After the Stars made the Stanley Cup Final in that pandemic-altered 2019-20 season, the interim tag was removed and Bowness got a two-year contract.
“Rick is one of the most respected and beloved individuals to have ever coached in the NHL,” Nill said. “His dedication and commitment to the game, and the impact that he’s made on countless players, coaches and support staff throughout his five decades in the league is unmatched. He has dedicated his life to our game, and we are honored to say that the Dallas Stars are part of his legacy.”
A hockey lifer, Bowness said after the season ended with an overtime loss in Game 7 of the first-round series at favored Calgary that he still has the passion to keep coaching. He said he would have opportunities to coach if he wanted them.
“I’ll have options, let’s put it that way. If I want them, the options will be there. I’m confident in that,” Bowness said during a season-ending media availability Tuesday. “You guys, you don’t know yet, you’re going to miss me when I’m gone.”
Bowness’ stint as the Stars interim head coach included the 4½-month pause in the season because of the pandemic and two months in a postseason bubble in Canada. There was then a shortened, 56-game season last year when the Stars had an NHL-high 14 losses after regulation and missed the playoffs.
“When he was called upon to lead our team a few seasons ago, he stepped into the role seamlessly and helped guide our team through unprecedented global events that affected our players and staff both on and off the ice,” said Nill, who has one year left on his contract.
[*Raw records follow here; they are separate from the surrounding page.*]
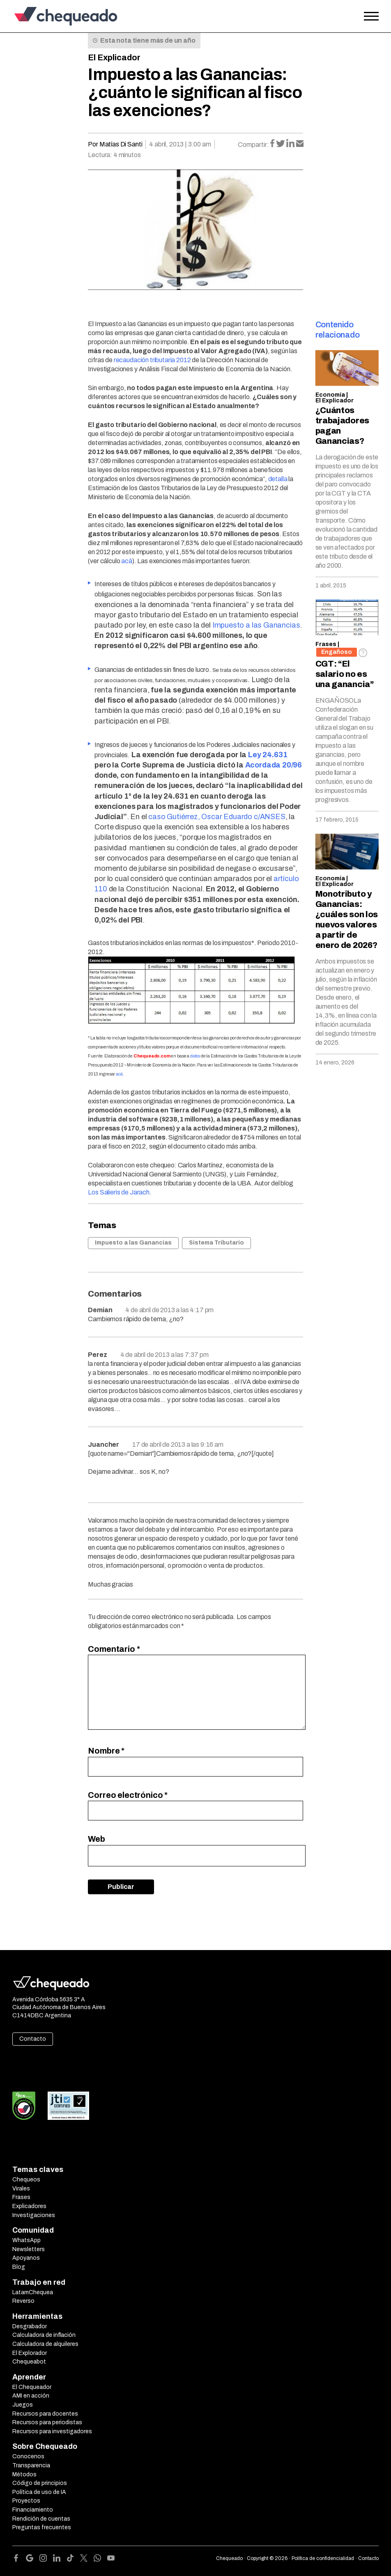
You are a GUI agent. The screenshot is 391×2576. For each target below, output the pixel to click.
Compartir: (253, 144)
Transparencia (31, 2465)
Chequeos (26, 2179)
Dallas went into this year’s playoffs as a wildcard team, but its 98 points were a total the team had reached only once the previous 14 seasons.
Scotty Bowman and Pat Quinn, both members of the Hockey Hall of Fame, and Bowness are the only other head coaches with games in five different decades. Bowness did so with Winnipeg (1989), Boston (1991-92), Ottawa (1992-96), the New York Islanders (1996-98), Phoenix (2004) and Dallas (2019-22). He also was an assistant for Vancouver and Tampa Bay.